___ MATERIAL PROVIDED ___

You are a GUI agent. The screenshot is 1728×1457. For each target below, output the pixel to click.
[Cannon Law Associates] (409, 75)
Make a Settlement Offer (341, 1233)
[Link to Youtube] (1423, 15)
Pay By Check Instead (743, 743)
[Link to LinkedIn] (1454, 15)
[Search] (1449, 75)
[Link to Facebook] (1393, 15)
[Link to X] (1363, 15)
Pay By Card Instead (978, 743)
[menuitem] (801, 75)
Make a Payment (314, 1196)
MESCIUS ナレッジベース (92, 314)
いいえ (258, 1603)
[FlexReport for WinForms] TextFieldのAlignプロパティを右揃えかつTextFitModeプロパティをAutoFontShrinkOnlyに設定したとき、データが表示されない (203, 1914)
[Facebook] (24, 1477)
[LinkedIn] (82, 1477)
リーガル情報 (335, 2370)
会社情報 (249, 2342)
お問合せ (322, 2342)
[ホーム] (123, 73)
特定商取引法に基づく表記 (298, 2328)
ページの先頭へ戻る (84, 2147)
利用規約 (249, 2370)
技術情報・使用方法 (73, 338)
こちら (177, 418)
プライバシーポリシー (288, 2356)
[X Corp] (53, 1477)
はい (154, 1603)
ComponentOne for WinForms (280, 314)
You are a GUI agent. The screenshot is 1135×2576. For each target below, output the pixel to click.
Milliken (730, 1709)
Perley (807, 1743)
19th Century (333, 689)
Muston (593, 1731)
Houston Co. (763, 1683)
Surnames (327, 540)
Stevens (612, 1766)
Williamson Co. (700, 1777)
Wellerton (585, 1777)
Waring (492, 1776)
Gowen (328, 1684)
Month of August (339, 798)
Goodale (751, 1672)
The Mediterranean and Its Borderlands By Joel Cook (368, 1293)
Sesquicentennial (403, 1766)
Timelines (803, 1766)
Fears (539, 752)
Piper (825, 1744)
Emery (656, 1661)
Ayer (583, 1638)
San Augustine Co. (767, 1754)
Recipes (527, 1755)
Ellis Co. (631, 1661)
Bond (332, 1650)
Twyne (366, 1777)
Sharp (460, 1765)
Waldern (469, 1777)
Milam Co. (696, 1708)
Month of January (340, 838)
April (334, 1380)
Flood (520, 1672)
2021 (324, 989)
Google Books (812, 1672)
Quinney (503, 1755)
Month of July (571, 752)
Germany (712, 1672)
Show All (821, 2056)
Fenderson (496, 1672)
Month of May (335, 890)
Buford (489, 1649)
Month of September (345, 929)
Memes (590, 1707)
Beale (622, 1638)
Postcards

___

• **TASK TO COMPLETE**
Your task is to reproduce the whole listing exactly.

• **TASK OUTPUT**
You are a GUI agent. The screenshot is 1728×1457. For each target below, output the pixel to click.
[Cannon Law Associates] (409, 75)
Make a Settlement Offer (341, 1233)
[Link to Youtube] (1423, 15)
Pay By Check Instead (743, 743)
[Link to LinkedIn] (1454, 15)
[Search] (1449, 75)
[Link to Facebook] (1393, 15)
[Link to X] (1363, 15)
Pay By Card Instead (978, 743)
[menuitem] (801, 75)
Make a Payment (314, 1196)
MESCIUS ナレッジベース (92, 314)
いいえ (258, 1603)
[FlexReport for WinForms] TextFieldのAlignプロパティを右揃えかつTextFitModeプロパティをAutoFontShrinkOnlyに設定したとき、データが表示されない (203, 1914)
[Facebook] (24, 1477)
[LinkedIn] (82, 1477)
リーガル情報 (335, 2370)
会社情報 (249, 2342)
お問合せ (322, 2342)
[ホーム] (123, 73)
特定商取引法に基づく表記 (298, 2328)
ページの先頭へ戻る (84, 2147)
利用規約 (249, 2370)
技術情報・使用方法 (73, 338)
こちら (177, 418)
プライバシーポリシー (288, 2356)
[X Corp] (53, 1477)
はい (154, 1603)
ComponentOne for WinForms (280, 314)
You are a GUI agent. The screenshot is 1135×2576. For each target below, output the pixel to click.
Milliken (730, 1709)
Perley (807, 1743)
19th Century (333, 689)
Muston (593, 1731)
Houston Co. (763, 1683)
Surnames (327, 540)
Stevens (612, 1766)
Williamson Co. (700, 1777)
Wellerton (585, 1777)
Waring (492, 1776)
Gowen (328, 1684)
Month of August (339, 798)
Goodale (751, 1672)
The Mediterranean and Its Borderlands By Joel Cook (368, 1293)
Sesquicentennial (403, 1766)
Timelines (803, 1766)
Fears (539, 752)
Piper (825, 1744)
Emery (656, 1661)
Ayer (583, 1638)
San Augustine Co. (767, 1754)
Recipes (527, 1755)
Ellis Co. (631, 1661)
Bond (332, 1650)
Twyne (366, 1777)
Sharp (460, 1765)
Waldern (469, 1777)
Milam Co. (696, 1708)
Month of January (340, 838)
April (334, 1380)
Flood (520, 1672)
2021 (324, 989)
Google Books (812, 1672)
Quinney (503, 1755)
Month of July (571, 752)
Germany (712, 1672)
Show All (821, 2056)
Fenderson (496, 1672)
Month of May (335, 890)
Buford (489, 1649)
Month of September (345, 929)
Memes (590, 1707)
Beale (622, 1638)
Postcards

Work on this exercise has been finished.